Geçen gece sağolsun Fatih Akın, sarhoşluğun da etkisiyle kafamıza kafamıza vurdu Orhan Gencebay, Sezen Aksu ve diğerleri diğerleriyle, film bitince arkadaşımla odaya gittik, bilgisayarın başına geçtik, ne yalan söyleyeyim, hiç beklemezdim; çıkardı Orhan Gencebay arşivini, ben serdim '80 öncesi SezenAksuşarkısıbilgimi, o gazla başladım art arda vodka shotlara -tipik kafam güzel olmadı ki tribine giren bü!- ağladım, ağladıkça konuştum, konuştukça bahsettiklerim midemi bulandırdı, en son üzerimde elbisemle duşun altında ellerime bakarken hatırlıyorum kendimi, hep o salak tebessüm, o anda bir kez daha fark ettim, bilmiyorum hala ne istediğimi, sürekli koşuyorum, sürekli her şeyi uçlara sürüklüyorum ama bir türlü bulamıyorum gerçeği, ben şimdi kalkıp buna aşık bile olabilirim, ama bilmiyorum bu dediğim şeyin bile ne olduğunu. Bunları neden anlatıyorum? Onu bile bilmiyorum dedim ya..

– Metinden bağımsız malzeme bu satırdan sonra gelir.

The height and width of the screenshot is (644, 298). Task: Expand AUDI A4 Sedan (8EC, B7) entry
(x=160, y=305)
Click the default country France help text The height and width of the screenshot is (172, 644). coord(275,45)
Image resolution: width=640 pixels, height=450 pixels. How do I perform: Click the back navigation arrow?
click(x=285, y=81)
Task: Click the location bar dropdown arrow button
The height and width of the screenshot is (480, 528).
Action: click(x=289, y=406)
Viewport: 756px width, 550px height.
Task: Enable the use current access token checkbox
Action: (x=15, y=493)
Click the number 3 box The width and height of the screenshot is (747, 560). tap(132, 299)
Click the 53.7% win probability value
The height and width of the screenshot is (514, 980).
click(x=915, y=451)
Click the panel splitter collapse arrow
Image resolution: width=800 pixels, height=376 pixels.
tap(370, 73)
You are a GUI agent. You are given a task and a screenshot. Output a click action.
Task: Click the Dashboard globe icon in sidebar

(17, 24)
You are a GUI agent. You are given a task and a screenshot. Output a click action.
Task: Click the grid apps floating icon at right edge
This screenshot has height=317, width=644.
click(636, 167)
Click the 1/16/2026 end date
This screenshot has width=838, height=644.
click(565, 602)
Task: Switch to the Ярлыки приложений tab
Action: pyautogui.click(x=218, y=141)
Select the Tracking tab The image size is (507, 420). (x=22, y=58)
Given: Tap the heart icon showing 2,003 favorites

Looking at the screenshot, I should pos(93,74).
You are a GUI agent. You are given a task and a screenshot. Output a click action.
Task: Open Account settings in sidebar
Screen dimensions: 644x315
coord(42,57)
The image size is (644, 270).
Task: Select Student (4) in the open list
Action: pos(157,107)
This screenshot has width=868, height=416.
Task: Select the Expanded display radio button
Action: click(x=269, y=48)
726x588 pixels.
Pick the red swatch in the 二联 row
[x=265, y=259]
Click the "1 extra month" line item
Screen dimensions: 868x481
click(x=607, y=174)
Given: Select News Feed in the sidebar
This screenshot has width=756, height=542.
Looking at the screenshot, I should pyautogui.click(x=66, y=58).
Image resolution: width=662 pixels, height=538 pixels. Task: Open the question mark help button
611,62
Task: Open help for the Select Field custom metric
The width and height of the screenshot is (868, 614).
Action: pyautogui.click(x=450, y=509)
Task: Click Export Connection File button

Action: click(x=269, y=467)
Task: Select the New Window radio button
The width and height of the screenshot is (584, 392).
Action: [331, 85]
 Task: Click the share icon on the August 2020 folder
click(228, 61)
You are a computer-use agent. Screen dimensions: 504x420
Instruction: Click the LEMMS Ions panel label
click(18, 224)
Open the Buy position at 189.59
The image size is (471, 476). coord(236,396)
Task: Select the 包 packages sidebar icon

O gece Ladino song'u dinledim. Hiçbir şeyin altında neden aramadım, şüphe duymadım, anlam çıkarmadım, sen nerden çıktın diye sormadım -ama sorucam- bütün bunların bir anlamı olmalı..

İlk defa sır kutusu olan her insan gibi ben de var olanla nasıl başedeceğimi bilemiyorum.. Çok kurcalarsam bozulur mu acaba ya da ne kadar çalışıyor gibi sorular beynimi kemirmekle beraber, her şeyden önce "Pardon ama gerçekten mi?" diye sormak istiyorum..

28 Temmuz 2009 Salı

garip şeyler bunlar!


Çiçek Dilligil ile Bora Öztaprak'ın evli olması ve şıp diye ikisi de 3'er kez damıtarak burunlarından sızdırdıkları veletleri benden başka kimsenin dikkatini çekmedi mi ya'u!?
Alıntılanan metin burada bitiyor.